When we arrive at a sampling station, everyone on our shift helps to set the line. In order to set the line, we have to bait each one of the hooks with mackerel.
Once the hooks are baited, we wait for the Officer of the Deck (OOD), driving the ship from the bridge, to let us know that we are in position at the station and ready to start setting the line. The first item deployed is a high flyer to announce the position of our line to other boats and to help us keep track of our line.
This is a bottom longline survey so after the high flyer is deployed, the first weight is deployed to help pull the line to the bottom of the ocean just above the seabed. After the first weight is deployed, it is time to put out the first 50 hooks. This is typically a three person job. One person slings the bait by pulling the gangion from the barrel and getting ready to pass it to the crew member. Another person adds a number tag to the gangion so each hook has its own number.
A member of the deck crew attaches each gangion to the main line and sends it over the side into the water. The gangions are placed 60 feet apart. The crew members are able to space them out just by sight! The bridge announces every tenth of a mile over the radio so they are able to double check themselves as they set the line. Another weight is deployed after the first 50 hooks. A final weight is placed after the last hook. The end of the line is marked with another high flyer. Once the line has been set, we scrub the gangion barrels and the deck. The line stays in the water for one hour.
Once the line has soaked for one hour, the fun begins! Haul back is definitely my favorite part! Sometimes it can be disappointing, like last night when there was absolutely nothing on the line. Other times we are kept busy trying to work up everything on the line. When the line is set and brought back in, everything is kept track of on a computer. The computer allows us to record the time and exact location that every part of the line was deployed or retrieved. The touchscreen makes it easy to record the data on the computer.

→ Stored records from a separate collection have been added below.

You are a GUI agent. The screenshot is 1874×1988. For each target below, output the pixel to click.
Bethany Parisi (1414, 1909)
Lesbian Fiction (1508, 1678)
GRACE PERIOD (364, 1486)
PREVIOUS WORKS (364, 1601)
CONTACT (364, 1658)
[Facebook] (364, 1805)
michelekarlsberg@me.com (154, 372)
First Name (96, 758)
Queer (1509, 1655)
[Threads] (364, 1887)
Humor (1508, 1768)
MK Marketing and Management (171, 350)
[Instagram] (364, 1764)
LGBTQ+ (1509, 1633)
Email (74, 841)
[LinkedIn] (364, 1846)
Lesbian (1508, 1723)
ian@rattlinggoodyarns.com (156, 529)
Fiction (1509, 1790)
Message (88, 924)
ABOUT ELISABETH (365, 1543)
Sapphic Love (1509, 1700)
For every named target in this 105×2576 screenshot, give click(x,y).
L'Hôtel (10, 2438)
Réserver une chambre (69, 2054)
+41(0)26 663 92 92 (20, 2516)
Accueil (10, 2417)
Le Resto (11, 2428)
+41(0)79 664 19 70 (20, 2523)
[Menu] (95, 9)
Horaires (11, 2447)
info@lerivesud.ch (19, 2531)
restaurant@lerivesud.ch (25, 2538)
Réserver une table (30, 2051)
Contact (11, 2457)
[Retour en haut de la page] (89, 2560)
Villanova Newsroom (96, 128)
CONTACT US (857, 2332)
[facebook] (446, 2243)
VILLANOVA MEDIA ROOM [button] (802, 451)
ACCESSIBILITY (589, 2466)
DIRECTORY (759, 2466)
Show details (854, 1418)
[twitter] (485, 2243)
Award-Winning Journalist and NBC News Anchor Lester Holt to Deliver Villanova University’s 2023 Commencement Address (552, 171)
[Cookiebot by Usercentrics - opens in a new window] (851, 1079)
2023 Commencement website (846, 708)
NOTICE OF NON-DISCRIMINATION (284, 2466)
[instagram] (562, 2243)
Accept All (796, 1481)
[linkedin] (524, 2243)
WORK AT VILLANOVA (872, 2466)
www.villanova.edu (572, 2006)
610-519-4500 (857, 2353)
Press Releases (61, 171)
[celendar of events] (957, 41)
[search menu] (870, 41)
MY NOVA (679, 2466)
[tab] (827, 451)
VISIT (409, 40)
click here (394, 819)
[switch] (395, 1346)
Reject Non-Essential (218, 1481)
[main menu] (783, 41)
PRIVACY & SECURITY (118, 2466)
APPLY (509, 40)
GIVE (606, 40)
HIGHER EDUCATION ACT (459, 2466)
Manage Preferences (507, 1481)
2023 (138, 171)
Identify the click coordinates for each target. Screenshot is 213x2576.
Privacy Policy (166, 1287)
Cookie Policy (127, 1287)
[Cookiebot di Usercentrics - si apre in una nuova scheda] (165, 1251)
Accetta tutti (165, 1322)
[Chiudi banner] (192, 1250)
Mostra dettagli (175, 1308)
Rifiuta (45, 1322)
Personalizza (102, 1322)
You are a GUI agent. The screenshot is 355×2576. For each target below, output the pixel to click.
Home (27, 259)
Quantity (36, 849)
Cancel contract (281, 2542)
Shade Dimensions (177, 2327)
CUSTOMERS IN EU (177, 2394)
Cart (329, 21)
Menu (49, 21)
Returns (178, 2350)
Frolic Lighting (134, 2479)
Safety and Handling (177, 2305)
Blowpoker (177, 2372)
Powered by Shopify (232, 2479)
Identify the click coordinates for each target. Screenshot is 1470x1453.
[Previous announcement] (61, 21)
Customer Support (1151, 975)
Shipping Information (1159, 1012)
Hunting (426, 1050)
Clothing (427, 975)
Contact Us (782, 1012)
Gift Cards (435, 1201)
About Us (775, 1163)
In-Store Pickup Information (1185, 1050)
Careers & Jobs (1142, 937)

It is nice to be doing some fishing! There have been some long distances in between our stations so my shift has not gotten the opportunity to set the line as much as we would like. I’m hopeful that the weather holds out for us so we can get a few stations in on our shift today. Being able to see these sharks up close has been amazing. I am enjoying working with the people on my shift and learning from each one of them. Before we haul back the line, I ask everyone what their guess is for number of fish on the line. My number has been 45 the past few haul backs and I’ve been wrong every time! Christine was exactly right on one of our last haul backs when she guessed two. I know I’ll be right one of these stations. It is hard to get pictures of what comes up on the line because we get so busy processing everything. I’m going to try to get more pictures of our next stations.
The views out in the Gulf are gorgeous. I never get tired of them!
Did You Know?
When we arrive at a sampling station, the officer on watch must be aware of other ships and rigs in the area. At times the bridge watchstander will make the decision to adjust the location of our sampling station based on large ships or rigs in the area.